Yves Tinard "L'exception Française" Maxima 2001

27 octobre 2001

C'est un livre irritant. Pourquoi la France est-elle la France ? parce que, dit Tinard, elle est catholique alors que les Américains sont protestants ; parce qu'elle croit en l'héritage des lumières alors que les Américains s'en fichent ; parce qu'elle reste attachée au modèle aristocratique de l'ancien régime que les Américains ont toujours ignoré, ainsi qu'au service public alors que les Américains préfèrent la libre entreprise ; parce qu'elle se méfie de la concurrence ; parce qu'elle reste pétrie par les corporations, etc.

Et alors, dira-t-on ? les Américains sont ce qu'ils sont, nous sommes ce que nous sommes.
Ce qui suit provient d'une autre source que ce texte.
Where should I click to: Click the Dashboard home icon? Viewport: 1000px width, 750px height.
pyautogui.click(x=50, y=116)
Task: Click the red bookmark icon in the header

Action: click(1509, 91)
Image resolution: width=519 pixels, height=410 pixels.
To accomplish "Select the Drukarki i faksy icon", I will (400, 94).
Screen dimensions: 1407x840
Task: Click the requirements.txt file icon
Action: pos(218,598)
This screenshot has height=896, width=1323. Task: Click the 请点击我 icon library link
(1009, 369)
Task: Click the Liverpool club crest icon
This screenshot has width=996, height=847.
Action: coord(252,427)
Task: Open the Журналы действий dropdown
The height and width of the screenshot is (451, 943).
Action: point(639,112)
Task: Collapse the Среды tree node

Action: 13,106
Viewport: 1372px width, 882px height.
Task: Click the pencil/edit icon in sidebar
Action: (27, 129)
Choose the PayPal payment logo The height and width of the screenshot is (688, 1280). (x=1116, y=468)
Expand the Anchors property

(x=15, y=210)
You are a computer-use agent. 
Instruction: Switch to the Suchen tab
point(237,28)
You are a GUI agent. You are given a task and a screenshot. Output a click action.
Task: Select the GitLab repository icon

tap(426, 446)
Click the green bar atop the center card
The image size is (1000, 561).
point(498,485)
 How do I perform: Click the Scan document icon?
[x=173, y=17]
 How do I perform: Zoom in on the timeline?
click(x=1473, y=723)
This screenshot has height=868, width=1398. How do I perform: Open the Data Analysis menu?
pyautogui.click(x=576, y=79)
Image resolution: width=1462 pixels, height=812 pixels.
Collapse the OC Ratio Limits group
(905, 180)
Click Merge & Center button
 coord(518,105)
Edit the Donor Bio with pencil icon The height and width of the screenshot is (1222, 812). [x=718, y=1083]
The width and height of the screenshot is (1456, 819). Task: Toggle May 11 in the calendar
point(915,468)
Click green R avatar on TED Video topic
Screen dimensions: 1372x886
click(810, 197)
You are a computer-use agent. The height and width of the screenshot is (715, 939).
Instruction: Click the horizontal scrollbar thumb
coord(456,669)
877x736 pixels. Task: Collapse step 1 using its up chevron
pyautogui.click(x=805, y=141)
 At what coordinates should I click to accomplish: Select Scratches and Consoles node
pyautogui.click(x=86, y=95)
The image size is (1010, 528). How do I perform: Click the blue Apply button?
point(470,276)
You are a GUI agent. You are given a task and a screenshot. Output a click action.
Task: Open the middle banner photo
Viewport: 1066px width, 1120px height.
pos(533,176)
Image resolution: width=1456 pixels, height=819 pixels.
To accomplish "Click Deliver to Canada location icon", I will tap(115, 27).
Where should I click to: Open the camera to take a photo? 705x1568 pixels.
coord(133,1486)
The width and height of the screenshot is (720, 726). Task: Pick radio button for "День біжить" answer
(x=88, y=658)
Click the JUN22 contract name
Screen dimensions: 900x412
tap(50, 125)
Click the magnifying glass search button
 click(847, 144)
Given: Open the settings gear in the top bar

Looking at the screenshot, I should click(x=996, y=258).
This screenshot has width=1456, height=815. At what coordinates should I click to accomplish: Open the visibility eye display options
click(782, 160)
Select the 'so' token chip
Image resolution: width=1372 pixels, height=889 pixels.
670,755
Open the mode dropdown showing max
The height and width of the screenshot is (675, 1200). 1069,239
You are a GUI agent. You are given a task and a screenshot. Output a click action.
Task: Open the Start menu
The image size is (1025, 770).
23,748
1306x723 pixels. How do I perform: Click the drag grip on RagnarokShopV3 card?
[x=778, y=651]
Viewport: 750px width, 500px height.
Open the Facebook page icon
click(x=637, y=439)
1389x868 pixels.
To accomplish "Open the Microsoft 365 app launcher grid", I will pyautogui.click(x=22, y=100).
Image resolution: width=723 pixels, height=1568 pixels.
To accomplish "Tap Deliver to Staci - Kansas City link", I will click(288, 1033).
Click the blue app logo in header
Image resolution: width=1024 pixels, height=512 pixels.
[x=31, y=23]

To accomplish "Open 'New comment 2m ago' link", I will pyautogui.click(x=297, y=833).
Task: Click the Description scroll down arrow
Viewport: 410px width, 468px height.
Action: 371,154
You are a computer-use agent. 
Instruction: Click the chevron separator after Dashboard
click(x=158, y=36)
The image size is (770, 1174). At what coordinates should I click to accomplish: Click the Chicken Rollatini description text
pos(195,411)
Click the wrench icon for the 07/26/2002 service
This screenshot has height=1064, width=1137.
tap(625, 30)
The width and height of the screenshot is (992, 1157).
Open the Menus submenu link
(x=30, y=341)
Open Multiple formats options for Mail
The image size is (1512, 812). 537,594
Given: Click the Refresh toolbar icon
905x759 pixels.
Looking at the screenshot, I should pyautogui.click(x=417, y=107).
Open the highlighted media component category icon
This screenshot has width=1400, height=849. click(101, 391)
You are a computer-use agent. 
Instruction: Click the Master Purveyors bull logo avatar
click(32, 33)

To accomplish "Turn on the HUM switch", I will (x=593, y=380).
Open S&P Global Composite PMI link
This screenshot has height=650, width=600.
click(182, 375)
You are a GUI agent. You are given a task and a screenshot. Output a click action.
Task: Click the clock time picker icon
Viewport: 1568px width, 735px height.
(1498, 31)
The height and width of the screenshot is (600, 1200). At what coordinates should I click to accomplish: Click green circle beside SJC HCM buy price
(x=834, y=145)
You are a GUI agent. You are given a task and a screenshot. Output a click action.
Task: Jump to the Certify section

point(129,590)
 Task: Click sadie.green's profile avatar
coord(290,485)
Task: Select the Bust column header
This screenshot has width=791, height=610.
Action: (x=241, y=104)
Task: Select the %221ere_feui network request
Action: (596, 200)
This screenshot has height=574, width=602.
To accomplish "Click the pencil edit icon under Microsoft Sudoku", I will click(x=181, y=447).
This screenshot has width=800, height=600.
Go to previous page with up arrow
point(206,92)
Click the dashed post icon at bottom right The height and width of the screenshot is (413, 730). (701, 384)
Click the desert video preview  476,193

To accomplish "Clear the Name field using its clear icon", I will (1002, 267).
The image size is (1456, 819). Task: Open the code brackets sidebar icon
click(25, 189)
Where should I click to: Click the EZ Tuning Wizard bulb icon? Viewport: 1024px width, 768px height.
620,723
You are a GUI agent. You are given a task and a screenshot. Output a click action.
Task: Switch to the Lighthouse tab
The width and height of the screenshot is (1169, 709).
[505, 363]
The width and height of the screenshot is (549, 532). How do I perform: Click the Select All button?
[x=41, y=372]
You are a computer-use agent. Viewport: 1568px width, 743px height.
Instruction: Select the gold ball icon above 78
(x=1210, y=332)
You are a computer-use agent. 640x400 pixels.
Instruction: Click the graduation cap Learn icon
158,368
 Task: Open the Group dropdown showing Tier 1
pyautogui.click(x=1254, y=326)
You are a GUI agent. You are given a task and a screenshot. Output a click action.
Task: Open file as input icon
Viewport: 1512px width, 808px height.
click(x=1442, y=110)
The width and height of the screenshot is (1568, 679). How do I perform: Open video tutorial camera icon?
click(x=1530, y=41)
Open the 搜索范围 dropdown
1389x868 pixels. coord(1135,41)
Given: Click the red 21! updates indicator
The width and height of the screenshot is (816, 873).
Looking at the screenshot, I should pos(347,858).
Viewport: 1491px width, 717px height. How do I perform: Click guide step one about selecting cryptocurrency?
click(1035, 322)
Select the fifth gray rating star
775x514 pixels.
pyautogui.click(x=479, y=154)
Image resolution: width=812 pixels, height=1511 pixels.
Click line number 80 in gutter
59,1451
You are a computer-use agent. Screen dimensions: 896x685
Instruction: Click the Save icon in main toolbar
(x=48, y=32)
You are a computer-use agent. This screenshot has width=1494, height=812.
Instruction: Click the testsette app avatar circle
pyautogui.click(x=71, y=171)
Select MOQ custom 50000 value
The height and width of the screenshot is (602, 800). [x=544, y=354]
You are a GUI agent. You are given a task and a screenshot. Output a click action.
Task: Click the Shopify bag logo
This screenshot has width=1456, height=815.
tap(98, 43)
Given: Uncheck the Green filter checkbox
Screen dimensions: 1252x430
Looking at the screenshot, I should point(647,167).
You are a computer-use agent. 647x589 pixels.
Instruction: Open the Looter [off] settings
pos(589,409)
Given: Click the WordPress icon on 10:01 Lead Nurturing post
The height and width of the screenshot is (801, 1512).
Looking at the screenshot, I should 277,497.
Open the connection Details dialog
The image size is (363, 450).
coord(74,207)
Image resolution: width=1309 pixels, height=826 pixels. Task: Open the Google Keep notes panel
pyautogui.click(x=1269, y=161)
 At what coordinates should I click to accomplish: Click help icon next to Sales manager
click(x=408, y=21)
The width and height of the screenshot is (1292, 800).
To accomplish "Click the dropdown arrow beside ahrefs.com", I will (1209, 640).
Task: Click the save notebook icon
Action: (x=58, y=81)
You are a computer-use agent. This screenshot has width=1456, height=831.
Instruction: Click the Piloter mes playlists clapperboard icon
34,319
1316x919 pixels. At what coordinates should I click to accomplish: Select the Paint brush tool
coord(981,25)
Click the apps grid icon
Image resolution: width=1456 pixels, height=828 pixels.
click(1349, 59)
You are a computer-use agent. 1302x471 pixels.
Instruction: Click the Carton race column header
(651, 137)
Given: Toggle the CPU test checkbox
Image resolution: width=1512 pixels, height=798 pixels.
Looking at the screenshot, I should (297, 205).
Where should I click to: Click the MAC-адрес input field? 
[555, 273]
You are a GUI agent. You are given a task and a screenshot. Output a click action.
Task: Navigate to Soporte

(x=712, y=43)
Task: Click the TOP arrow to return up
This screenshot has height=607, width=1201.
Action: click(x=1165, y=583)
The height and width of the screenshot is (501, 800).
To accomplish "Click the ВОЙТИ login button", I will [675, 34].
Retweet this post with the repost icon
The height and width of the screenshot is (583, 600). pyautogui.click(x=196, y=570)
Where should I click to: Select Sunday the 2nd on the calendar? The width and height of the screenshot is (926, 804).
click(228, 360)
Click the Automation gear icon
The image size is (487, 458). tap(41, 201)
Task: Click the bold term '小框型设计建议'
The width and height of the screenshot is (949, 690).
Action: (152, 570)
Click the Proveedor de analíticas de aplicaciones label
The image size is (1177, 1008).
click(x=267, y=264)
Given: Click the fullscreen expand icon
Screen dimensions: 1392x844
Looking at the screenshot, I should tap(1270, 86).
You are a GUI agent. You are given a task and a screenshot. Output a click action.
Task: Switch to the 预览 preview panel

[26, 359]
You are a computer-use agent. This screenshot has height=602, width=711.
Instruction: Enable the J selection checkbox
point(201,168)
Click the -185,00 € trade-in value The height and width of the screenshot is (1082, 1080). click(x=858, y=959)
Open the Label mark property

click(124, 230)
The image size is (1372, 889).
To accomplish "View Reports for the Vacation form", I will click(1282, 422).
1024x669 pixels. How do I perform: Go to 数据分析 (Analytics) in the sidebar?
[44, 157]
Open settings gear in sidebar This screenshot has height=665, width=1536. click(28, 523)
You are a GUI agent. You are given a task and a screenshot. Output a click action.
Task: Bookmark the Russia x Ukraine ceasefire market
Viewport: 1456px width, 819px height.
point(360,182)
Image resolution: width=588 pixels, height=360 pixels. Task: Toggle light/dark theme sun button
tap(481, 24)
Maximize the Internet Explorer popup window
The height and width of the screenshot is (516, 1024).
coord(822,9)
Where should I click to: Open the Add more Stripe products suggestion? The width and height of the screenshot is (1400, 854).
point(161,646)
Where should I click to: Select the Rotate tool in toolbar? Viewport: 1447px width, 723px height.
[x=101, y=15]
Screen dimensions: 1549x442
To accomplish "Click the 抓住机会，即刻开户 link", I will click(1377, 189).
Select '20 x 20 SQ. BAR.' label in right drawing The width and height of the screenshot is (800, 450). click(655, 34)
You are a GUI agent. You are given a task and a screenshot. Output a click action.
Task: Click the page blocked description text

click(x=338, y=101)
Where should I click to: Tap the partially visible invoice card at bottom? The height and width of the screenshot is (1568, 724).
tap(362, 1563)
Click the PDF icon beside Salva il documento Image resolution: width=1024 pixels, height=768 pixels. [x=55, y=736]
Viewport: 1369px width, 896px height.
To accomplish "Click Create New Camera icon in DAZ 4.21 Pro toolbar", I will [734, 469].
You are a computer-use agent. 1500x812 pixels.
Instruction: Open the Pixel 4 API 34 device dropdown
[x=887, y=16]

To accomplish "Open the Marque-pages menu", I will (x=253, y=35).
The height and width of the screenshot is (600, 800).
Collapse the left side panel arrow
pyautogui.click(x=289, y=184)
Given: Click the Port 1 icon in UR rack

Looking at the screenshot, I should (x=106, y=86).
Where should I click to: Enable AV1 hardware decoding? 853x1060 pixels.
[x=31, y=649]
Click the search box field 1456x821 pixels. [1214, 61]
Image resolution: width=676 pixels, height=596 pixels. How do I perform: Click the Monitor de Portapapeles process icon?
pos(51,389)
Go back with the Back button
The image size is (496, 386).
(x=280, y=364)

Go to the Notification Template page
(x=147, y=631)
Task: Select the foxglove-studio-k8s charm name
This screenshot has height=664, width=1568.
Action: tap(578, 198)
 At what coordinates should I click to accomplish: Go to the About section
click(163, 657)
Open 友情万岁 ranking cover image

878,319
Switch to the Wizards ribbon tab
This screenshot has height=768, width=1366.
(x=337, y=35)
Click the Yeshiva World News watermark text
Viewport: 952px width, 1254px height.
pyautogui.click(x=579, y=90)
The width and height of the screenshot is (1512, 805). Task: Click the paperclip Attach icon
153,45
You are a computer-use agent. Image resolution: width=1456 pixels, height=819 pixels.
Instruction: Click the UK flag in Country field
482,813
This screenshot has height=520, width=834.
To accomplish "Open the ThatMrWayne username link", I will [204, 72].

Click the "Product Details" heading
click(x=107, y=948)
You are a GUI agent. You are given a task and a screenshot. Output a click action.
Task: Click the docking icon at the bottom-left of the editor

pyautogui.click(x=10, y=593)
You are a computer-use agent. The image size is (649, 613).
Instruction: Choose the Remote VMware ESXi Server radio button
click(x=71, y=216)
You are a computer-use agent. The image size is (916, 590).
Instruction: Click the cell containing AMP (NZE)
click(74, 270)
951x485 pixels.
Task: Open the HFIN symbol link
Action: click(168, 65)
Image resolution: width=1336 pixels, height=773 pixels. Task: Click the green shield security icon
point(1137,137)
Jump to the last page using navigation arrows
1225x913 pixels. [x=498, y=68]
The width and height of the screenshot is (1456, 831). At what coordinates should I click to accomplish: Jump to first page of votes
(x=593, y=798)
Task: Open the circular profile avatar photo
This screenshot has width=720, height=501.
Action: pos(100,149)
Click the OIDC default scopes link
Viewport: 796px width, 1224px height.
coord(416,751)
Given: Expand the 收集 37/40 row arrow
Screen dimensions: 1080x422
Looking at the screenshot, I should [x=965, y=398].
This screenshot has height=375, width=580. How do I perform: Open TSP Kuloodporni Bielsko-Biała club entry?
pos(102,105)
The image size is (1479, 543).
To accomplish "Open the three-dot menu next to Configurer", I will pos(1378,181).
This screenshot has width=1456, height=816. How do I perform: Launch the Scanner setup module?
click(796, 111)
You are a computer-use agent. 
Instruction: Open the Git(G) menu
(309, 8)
A chacun son histoire. Où est le problème ?

Le problème, c'est l'entreprise. Elle est mieux organisée aux États-Unis que chez nous, ce qui est normal puisqu'elle est au centre de leur modèle culturel, non du nôtre. L'auteur a beaucoup lu, beaucoup réfléchi, et s'il irrite cela ne l'empêche pas d'avoir souvent raison. Oui, la priorité de nos entreprises réside plutôt dans leur organisation interne que dans le rapport à leurs clients, quoi que l'on dise ; oui, elles sont parfois paralysées ou parasitées par des réseaux et des corporations ; oui, nous recherchons les privilèges comme les aristocrates de jadis et comme eux nous craignons la dérogeance, et le statut a pour nous plus d'importance que la production. Oui, nous avons des leçons à prendre de la part des Américains pour l'efficacité.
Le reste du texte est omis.